======== Study material ========

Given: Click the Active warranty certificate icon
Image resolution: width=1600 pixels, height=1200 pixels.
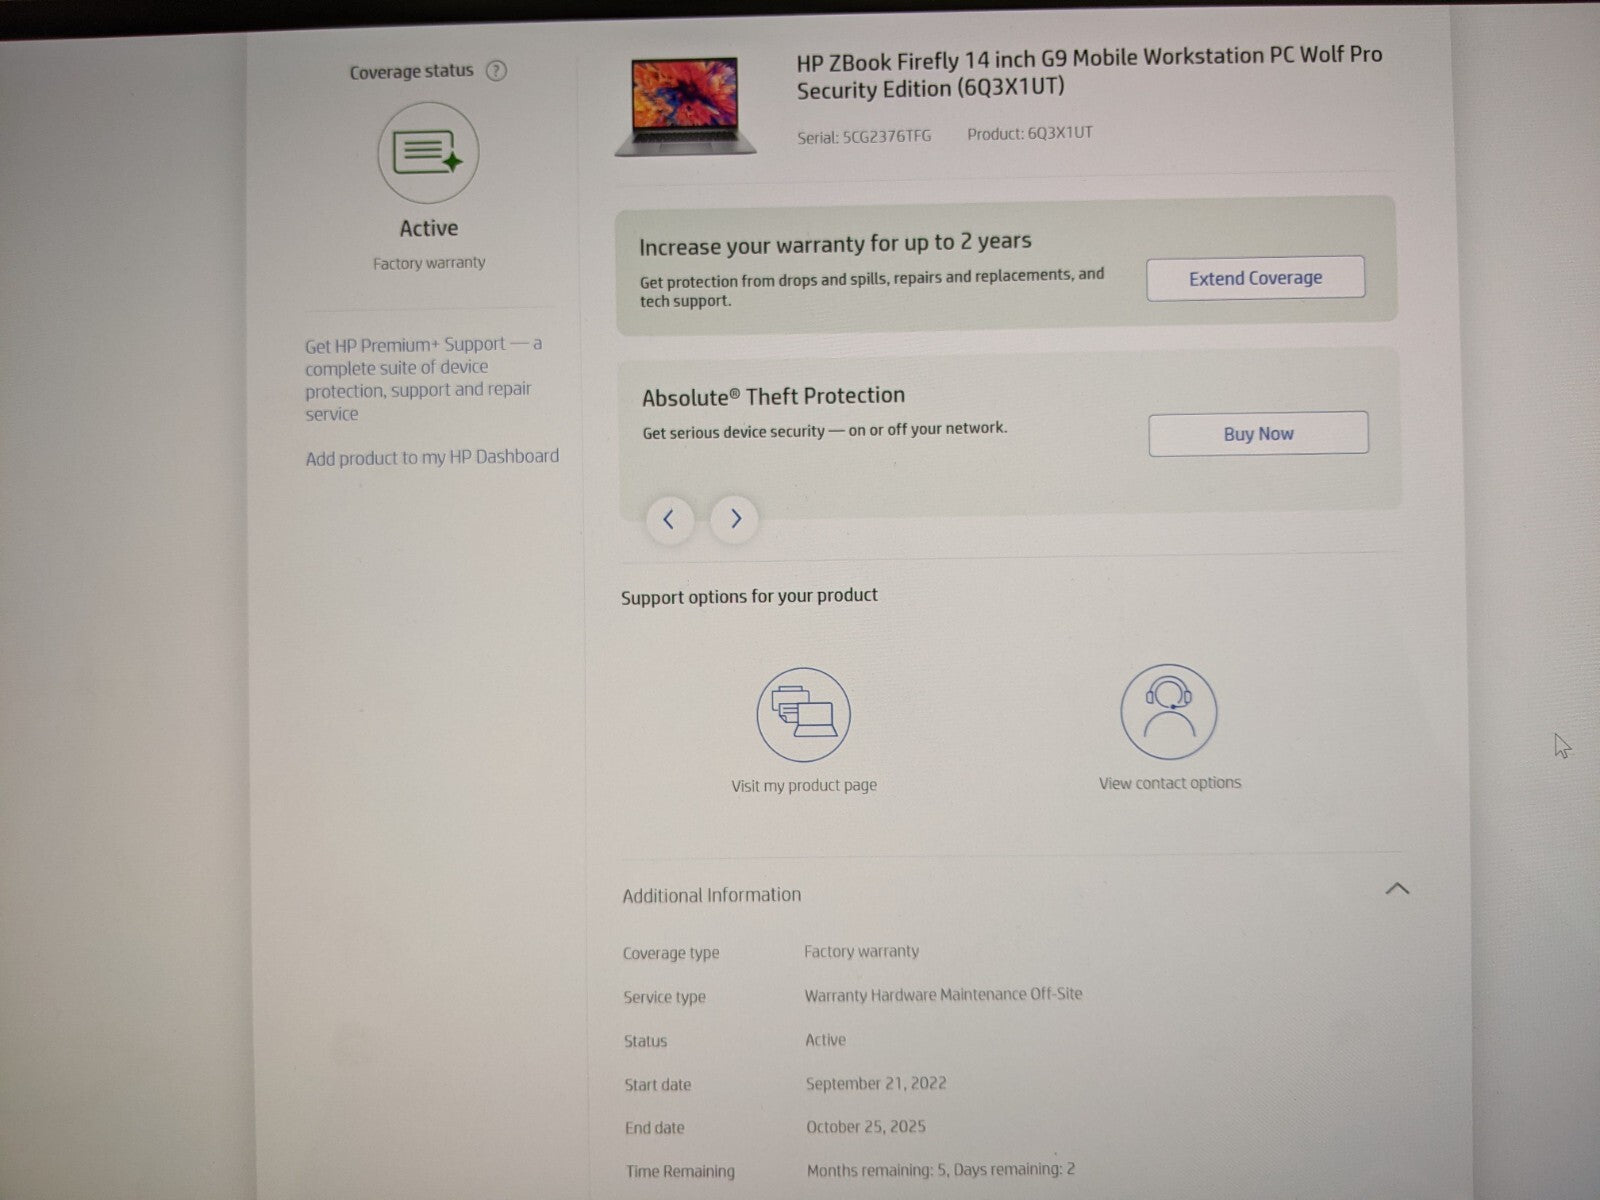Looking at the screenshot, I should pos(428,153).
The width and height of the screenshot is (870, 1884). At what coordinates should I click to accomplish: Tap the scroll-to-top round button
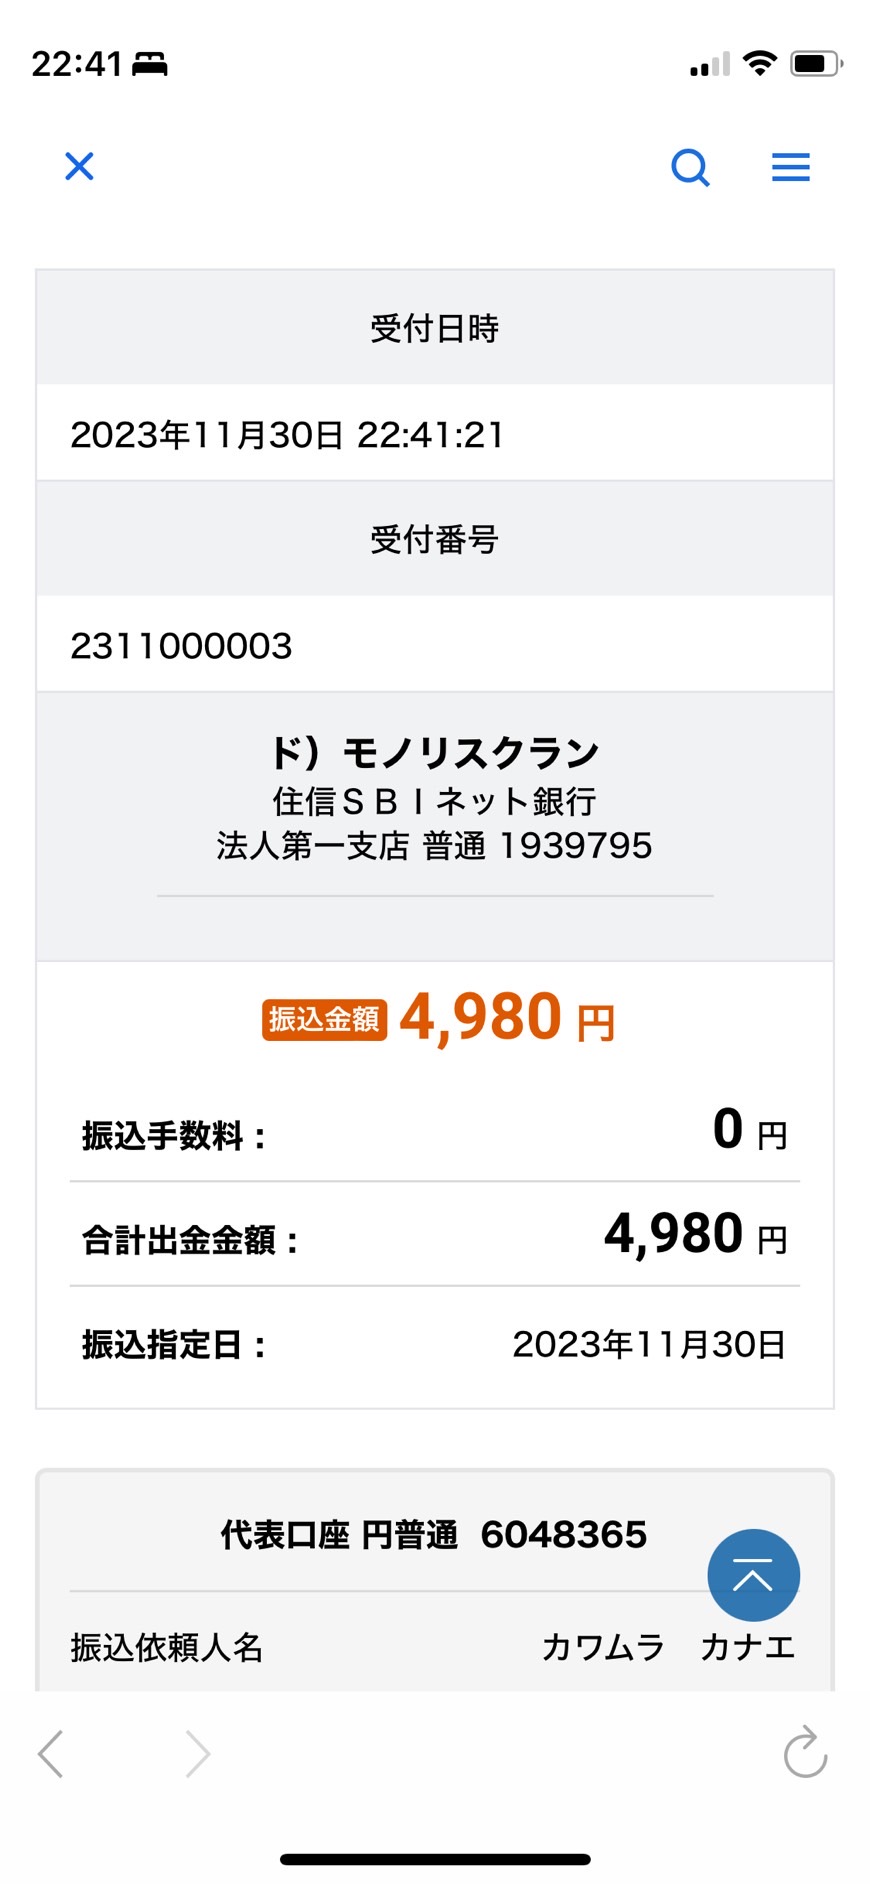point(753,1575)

========

What needs to be done: Can you quote exactly, and only, the lines from the one containing "Image resolution: width=1600" through the last line of the records above, keeping both ends and leaving out any pictures?

Response to this exercise:
Image resolution: width=1600 pixels, height=1200 pixels.
Looking at the screenshot, I should pos(428,153).
The width and height of the screenshot is (870, 1884). At what coordinates should I click to accomplish: Tap the scroll-to-top round button
point(753,1575)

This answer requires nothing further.